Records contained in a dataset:

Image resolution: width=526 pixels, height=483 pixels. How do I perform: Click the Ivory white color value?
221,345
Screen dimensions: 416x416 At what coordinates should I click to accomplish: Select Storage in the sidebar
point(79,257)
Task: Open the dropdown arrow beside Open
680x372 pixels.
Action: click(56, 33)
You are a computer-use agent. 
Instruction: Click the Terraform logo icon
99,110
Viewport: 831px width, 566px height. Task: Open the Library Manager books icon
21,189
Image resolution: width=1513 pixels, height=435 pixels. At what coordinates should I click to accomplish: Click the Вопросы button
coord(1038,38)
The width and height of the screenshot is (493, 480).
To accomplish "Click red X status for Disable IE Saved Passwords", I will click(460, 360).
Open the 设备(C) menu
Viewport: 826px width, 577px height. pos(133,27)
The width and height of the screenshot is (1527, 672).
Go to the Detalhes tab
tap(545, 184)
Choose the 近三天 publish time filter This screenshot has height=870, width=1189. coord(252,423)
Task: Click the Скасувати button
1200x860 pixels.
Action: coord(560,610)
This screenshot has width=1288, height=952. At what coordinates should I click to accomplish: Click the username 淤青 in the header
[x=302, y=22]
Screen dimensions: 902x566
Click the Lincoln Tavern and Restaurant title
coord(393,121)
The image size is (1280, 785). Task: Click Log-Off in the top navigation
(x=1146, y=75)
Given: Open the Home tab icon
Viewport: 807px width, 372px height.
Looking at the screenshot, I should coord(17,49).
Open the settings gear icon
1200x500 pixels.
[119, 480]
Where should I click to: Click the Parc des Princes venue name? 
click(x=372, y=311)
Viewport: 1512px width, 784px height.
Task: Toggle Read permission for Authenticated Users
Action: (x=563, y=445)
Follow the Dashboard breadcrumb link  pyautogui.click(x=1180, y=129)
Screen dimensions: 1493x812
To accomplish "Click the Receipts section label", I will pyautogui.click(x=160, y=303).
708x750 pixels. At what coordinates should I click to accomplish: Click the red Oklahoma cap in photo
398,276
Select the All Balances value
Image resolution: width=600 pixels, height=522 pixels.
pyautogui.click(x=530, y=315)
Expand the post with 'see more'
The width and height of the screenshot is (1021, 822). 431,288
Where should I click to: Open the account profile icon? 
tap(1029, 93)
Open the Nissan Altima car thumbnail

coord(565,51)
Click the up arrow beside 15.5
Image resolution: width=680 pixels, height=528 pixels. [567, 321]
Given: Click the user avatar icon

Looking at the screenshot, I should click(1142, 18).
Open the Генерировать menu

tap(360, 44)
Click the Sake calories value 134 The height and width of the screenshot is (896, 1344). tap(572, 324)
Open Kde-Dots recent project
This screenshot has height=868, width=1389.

Work to complete —
Reply with nothing but the number of lines in the entries above that hold the string "will".

Result of the task —
2